Askerina Temporal range: Ordovician (Hirnantian)–Silurian (Aeronian), 445.2–438.5 Ma PreꞒ Ꞓ O S D C P T J K Pg N

Scientific classification
- Kingdom: Animalia
- Phylum: Brachiopoda
- Class: Rhynchonellata
- Order: †Atrypida
- Family: †Atrypidae
- Subfamily: †Atrypinae
- Genus: †Askerina Baarli, 2019
- Type species: †Askerina cymbula Baarli, 2019

= Askerina =

Extinct genus of brachiopods

Askerina is an extinct genus of atrypid brachiopods from subfamily Atrypinae that lived in end-Ordovician (Hirnantian) and Silurian (Aeronian). The type and only known species is Askerina cymbula. Its fossils are known only from the lower parts of the Solvik Formation in central Oslo region, Norway.

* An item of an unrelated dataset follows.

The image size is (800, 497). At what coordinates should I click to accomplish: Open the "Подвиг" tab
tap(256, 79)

== Discovery and naming ==
Discovery of Askerina cymbula was announced in 2019 by B. Gudveig Baarli, but the final version of the article naming it will be published in 2020. The holotype of the species is a whole shell PMO 41.275 from Malmøya, the Solvik Formation. Also was sectioned specimens PMO S3467, 41.275, 41.317, 220.507a, b. PMO 220.507a was sectioned, that whole, too.

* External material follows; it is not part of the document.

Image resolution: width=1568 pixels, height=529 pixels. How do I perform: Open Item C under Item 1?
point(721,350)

The generic name Askerina is derived from Asker, the municipality where specimens were found. The specific name, cymbula, is derived from the Latin noun cymba, cup or boat-shaped, referring to the deep brachial valve.

== Description ==
Askerina cymbula is a medium to large-sized brachiopod. It has a wide hinge line and strongly dorsibiconvex shape with well-developed fold and sulcus. The beak of this species is small and adpressed with delthidial plates. Ribbing of Askerina cymbula has undulose, concentric growth lamellae, microfilariae and frills. Moderate pedicle of this taxa is collar and callist. Teeth of species members are thick and stubby. Crural bases are small and relatively thin, non-feathered crura. Spiralia has at least 10 dorsomedially whorls. Jugum is unknown.